Egyptian International Championship 11th Egypt 2009 (( BRONZE MEDAL ))

Arab police clubs Syria (( GOLDEN CUP ))

In 2010, he won a bronze medal at the African Cup of Nations.

He competed at the 2011 World championship in Azerbaijan.

In 2012, he qualified for the Olympic Games by finishing in the last 8 of the African Qualifying tournament. To do this, he beat Japhet Uutoni of Namibia by knock out in his first match. At the London Olympic Games 2012 he lost his first match to Ferhat Pehlivan.

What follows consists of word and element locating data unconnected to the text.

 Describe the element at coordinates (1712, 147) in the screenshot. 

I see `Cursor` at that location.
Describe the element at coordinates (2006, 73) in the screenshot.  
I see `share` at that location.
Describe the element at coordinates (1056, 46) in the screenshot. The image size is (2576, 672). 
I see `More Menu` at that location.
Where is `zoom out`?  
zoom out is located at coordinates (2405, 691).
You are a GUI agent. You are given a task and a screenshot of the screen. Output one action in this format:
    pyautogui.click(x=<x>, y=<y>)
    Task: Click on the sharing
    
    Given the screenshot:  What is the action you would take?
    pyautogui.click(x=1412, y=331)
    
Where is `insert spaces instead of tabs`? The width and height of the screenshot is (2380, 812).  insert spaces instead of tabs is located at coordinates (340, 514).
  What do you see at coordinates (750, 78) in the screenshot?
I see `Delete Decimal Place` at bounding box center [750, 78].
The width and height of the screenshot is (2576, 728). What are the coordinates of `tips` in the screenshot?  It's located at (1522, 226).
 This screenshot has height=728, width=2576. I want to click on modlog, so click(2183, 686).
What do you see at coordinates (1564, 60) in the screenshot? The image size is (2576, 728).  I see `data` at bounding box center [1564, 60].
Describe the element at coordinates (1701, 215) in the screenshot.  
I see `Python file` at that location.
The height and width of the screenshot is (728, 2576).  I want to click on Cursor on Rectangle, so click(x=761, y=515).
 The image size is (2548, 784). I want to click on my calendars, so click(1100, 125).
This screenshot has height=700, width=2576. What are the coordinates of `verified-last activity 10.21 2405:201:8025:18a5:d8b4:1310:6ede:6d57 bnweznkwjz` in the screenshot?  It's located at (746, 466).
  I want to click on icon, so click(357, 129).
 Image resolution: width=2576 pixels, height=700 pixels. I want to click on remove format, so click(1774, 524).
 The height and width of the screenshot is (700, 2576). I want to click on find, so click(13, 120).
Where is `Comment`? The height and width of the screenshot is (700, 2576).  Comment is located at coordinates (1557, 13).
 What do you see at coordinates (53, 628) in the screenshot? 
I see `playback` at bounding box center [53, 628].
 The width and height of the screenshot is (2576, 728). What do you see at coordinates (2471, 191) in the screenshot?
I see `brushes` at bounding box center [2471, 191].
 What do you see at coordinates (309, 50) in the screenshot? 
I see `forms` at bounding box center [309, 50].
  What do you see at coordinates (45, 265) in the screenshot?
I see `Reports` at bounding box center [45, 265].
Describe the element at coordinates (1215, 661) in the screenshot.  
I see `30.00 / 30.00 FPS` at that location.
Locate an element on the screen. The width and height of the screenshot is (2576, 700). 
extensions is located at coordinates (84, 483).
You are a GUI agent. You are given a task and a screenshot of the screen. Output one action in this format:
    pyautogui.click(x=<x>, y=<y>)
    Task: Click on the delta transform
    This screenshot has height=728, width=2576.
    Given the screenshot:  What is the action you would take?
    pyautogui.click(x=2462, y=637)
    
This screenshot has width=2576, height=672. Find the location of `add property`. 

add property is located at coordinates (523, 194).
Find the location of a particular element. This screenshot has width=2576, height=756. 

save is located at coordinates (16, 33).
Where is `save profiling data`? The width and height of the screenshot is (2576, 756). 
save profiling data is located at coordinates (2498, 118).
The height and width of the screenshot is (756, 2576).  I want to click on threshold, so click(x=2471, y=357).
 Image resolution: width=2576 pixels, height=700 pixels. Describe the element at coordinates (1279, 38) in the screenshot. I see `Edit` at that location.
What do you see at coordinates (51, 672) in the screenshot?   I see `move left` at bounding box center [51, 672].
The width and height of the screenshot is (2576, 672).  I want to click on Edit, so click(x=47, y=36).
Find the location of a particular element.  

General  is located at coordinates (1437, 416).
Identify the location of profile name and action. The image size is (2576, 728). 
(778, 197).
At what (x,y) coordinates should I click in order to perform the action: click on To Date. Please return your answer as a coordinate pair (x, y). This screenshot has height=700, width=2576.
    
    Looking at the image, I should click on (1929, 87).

In 2013, he competed in the Istvan Bocskai Memorial in Hungary, beating Istvan Lakatos, before losing to Belik Galanov in the quarter-finals. At the Algerian International Championships, he won a silver medal, losing to Mohamed Flissi in the final. He also won a bronze medal at the 2013 Mediterranean Games in Turkey, losing to Pehlivan again in his semi-final. That year, he also competed in the Summer Universiade. At the 38th Golden Belt tournament in Romania, he won the bronze medal.